L'UE continue de concerner l'arrestation des maires de l'opposition à Türkiye

Bruxelles Jul. (Europa Press) –

L'Union européenne suit « avec préoccupation » l'arrestation des maires de l'opposition en Turquie, après l'arrestation du premier maire d'Antalia, Adana et Adiyaman dans le cadre d'une enquête pour des extentions et des pots-de-vin présumées liées à un entrepreneur, une situation qui remet en question la continuité de la tradition démocratique dans le pays, a déclaré un porte-parole de la communauté en réponse à l'Europa Press.

« Les arrestations des maires et des conseillers soulèvent des questions sur l'adhésion de la Turquie à sa tradition démocratique enracinée.
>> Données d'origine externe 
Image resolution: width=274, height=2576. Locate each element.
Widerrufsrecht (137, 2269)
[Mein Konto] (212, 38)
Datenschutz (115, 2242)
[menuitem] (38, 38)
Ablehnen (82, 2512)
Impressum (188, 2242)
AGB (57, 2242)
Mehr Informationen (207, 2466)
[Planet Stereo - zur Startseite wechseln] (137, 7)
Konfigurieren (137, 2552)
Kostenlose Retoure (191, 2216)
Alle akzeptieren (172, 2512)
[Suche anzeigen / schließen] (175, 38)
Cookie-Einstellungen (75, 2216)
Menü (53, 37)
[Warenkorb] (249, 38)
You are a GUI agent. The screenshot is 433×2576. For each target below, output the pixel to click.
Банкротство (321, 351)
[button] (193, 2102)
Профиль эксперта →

En tant que membre du Conseil de l'Europe et candidat à l'UE, la Turquie doit défendre les valeurs démocratiques », a déclaré le porte-parole de l'exécutif européen.

En ce sens, après les critiques de l'opposition, qui dénonce une longue persécution politique contre les élus, Bruxelles a insisté sur le fait que les droits des accusations élues et que les procédures judiciaires « ne devraient jamais être utilisées pour faire taire les partis d'opposition », « doit être respectée.

« Nous exhortons la Turquie à toujours respecter le principe de proportionnalité », a déclaré le porte-parole.

Tous les maires arrêtés sont des membres du Parti républicain du peuple (CHP), la principale formation d'opposition de Türkiye. Ces affaires suivent l'emprisonnement du maire licencié d'Istanbul, Ekrem Imamoglu, en mars dernier, considéré comme l'un des grands représentants du parti et le grand chef de l'opposition du président turc, Recep Tayyip Erdogan.

Quelques jours auparavant, dans une autre opération présumée contre la corruption, les autorités turques ont arrêté plus de 120 personnes, dont diverses personnalités de l'opposition, dans la ville d'Esmirna, un autre bureau du maire contrôlé par le CHP.